* [Activity]
Only the lines that include "label" should be copied from the data below.

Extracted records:
+ + + + + + +

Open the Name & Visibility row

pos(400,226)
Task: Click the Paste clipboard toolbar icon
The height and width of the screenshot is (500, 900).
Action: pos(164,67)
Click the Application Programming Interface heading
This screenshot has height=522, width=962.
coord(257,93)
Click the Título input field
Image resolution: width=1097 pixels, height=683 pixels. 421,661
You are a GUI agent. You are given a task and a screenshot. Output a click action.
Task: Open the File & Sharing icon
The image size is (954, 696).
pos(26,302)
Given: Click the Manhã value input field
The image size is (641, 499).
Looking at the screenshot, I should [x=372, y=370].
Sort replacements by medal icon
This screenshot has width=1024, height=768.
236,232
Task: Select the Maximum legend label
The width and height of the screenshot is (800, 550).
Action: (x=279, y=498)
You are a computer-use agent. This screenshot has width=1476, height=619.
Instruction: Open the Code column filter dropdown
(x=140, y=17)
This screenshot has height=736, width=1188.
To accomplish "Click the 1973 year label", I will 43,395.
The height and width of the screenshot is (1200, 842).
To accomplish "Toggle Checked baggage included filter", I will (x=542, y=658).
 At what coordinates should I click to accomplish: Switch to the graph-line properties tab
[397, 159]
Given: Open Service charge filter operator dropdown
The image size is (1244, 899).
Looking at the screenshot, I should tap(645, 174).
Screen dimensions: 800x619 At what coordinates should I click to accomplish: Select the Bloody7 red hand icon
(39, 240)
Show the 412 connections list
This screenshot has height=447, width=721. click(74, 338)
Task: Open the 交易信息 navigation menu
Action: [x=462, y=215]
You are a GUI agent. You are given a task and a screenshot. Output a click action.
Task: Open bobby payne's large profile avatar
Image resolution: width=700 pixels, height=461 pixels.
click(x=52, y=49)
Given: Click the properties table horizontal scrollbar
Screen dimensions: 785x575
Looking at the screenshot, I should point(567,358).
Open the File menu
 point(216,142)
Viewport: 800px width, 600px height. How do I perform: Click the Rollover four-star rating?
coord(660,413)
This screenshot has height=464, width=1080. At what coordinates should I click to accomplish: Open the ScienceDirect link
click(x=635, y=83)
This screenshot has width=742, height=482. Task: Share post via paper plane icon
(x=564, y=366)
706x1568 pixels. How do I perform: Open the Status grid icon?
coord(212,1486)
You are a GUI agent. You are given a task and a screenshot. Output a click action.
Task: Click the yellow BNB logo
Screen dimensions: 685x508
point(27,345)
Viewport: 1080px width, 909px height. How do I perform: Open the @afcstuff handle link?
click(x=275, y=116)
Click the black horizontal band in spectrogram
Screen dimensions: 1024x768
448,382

+ + + + + + +

* [Answer to the problem]
Task: Select the Maximum legend label
To accomplish "Click the 1973 year label", I will 43,395.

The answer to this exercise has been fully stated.